Continue iterating steps 1 to 3 until the residual signal satisfies the specified termination criterion. Assuming there are L IMF components, the original sequence can be expressed using the mentioned equation (Torres et al. 2011; Rezaie-Balf et al. 2019).

$$y\left(t\right)=\sum_{i=1}^{L}\overline{{{IMF }_{i}\left(t\right)}} {+r}\left(t\right)$$
(13)

Comparison of methods

For our case and to study the performance of the methods used to estimate the monthly streamflow, four indicators are used:

Mean squared error (MSE)

One of the common metrics used to evaluate the performance of regression models is the MSE scale. Where measures the average squared differences between the predicted (ŷ) values and the actual values (y). In other words, it measures the average amount by which forecasts deviate from actual values. The smaller the MSE value, the higher the accuracy of the model

$$MSE=\left(\frac{1}{n}\right)\sum {({y}_{i}-{\widehat{y}}_{i})}^{2}$$
(14)

Mean absolute percentage error (MAPE)

MAPE is a commonly used metric, as it measures the average percentage difference between the expected and actual values to evaluate the performance and calculate the prediction accuracy in terms of the error rate for the prediction model.

MAPE is calculated by Eq. 15 where (ŷ) are the predicted values and (y) are the actual values

$$MAPE=\left(\frac{1}{n}\right)\sum \left|\frac{({y}_{i}-{\widehat{y}}_{i})}{{y}_{i}}\right|$$
(15)

Correlation and determination coefficient

Sometimes we try to find if there is a relationship or a connection between two or more variables. The correlation coefficient can answer this question graphically or numerically by calculating the correlation coefficient (R). The square of the correlation coefficient is the determination coefficient (R2) and is calculated as follows:

$${{R}^{2}=\left(\frac{{\sum }_{i=1}^{N}\left({x}_{i}-\overline{x }\right)*\left({y}_{i}-\overline{y }\right)}{\sqrt{{\sum }_{i=1}^{N}{\left({x}_{i}-\overline{x }\right)}^{2}*}{\sum }_{i=1}^{N}{\left({y}_{i}-\overline{y }\right)}^{2}}\right)}^{2}$$
(16)

Nash–sutcliffe efficiency (NSE)

NSE is an efficiency parameter that shows the fit and relationship between two-time series. NSE is a preferred indicator mostly to show the accuracy of the model. This indicator shows the variation of the observed data with the predicted data. NSE values range from -∞ to 1. A value of 1 for NSE indicates that the estimated dataset perfectly matches the actual data. It can be said that the closer the NSE value is to 1, the higher the model performance.

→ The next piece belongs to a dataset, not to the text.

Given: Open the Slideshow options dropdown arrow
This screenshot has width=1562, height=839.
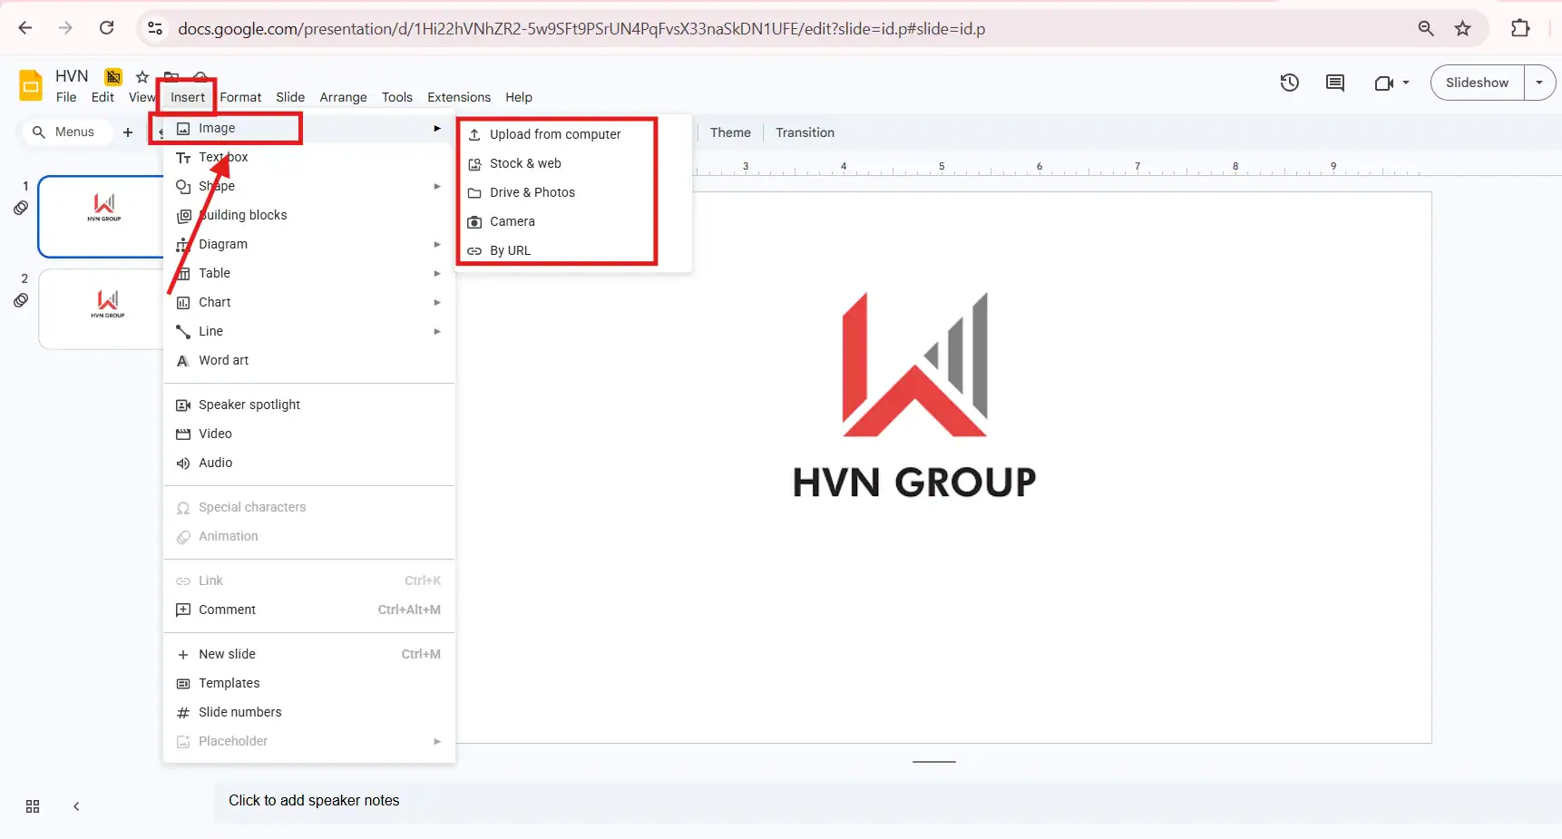Looking at the screenshot, I should [1538, 83].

$$NSE=1-\frac{{\left(\sum_{i=1}^{N} \left({y}_{i}-{\widehat{y}}_{i}\right)\right)}^{2}}{\sum_{i=1}^{N} {\left({y}_{i}-{\overline{{\widehat{y} }_{i}}}\right)}^{2}}$$
(17)

Kling-gupta efficiency (KGE)

Developed by Gupta et al. (2009), the KGE is an indicator of goodness of fit for hydrological modeling to enable its different components to decompose correlation, variability bias, and mean bias properties. Kling et al. (2012) developed the NSE indicator to ensure that the rates of bias and variability were not cross-correlated and recommended this indicator.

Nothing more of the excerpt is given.